Santiago Villarreal Cuéllar
Esconden los botones que las mujeres
pacientemente remiendan. Toman hilos y los halan cuando la remendona trata de
enhebrar la aguja. Juegan con los dedales y rasgan las camisas recién
remendadas. Son los duendes juguetones que permanecen en el interior de las
viviendas campesinas de nuestras tierras latinoamericanas. A veces no son
varios, sino uno solo que vive en esas casas elaboradas de bahareque, cubierta
de teja de barro cocido y cuyas viejas puertas de madera rechinan al abrirse y
cerrarse. También se introducen en la cocina, botan el agua de las ollas de
barro cocido, o doblan las cucharas y cubiertos. Extraen la bola del viejo
molino de mano y a veces llegan a regar la sopa recién preparada.

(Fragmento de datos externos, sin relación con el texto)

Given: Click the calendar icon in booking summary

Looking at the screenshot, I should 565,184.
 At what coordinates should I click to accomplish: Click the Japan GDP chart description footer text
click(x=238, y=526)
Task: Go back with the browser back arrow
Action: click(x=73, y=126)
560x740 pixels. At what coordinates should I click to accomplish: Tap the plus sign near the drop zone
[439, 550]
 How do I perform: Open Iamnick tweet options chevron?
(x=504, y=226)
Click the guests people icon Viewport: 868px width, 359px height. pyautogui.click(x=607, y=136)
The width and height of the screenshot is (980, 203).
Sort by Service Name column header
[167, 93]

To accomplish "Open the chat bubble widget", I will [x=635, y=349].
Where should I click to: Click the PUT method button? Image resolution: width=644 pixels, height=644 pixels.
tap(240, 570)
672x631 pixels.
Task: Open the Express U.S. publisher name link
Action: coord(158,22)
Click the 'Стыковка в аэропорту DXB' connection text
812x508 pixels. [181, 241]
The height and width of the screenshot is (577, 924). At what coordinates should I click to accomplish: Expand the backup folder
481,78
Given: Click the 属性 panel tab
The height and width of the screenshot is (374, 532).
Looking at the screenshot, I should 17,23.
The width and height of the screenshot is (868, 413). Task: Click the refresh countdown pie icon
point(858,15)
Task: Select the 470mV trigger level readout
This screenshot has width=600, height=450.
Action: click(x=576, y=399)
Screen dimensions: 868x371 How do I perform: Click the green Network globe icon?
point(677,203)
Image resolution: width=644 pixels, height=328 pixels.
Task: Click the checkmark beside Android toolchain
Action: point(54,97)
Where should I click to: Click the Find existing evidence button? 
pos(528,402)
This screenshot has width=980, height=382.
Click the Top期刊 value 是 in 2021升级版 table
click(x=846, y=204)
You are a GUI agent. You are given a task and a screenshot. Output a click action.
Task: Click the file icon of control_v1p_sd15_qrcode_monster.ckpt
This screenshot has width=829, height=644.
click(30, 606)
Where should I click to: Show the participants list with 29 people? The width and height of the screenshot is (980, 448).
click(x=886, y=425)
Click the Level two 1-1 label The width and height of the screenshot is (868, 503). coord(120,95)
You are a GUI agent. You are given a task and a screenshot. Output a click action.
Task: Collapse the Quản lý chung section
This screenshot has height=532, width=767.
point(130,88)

Mi abuela contaba que la señora Ceferina
vivía muy aburrida de las travesuras del duende que desde hacía muchos años,
desde que se casó 56 años atrás, acompañaba ese matrimonio. Cansada de este
duende juguetón que cada día cometía una fechoría distinta, aconsejó a don
Demetrio, su esposo, vender la finca y mudarse para otra lejana región rural. Un
buen día vendieron el fundo y comenzaron a empacar el trasteo mientras la
anciana derramaba gruesas lágrimas debido a la tristeza que sentía por dejar la
casa donde nacieron y crecieron sus 14 hijos, pero con la esperanza de
encontrar tranquilidad en la nueva hacienda, distante cuatro días de camino. Tres
días después, mientras arreaban las mulas que acarreaban los trastos, Ceferina
echó de menos la hermosa mesita de noche que le regaló su madre el día de su
matrimonio. Preguntó a Demetrio si había embalado la mesa y contestó una voz
emitida desde la vanguardia de la caravana: “aquí la llevo mamá, fue la primera
que me eché a mis hombros, no se preocupe que la traigo desde el día que
abandonamos la casa.” ¿Quién carajos eres tú? Interrogó intrigada la vieja.
“Pues quién más puede ser mamá.” Respondió la voz. “Soy el duende juguetón.”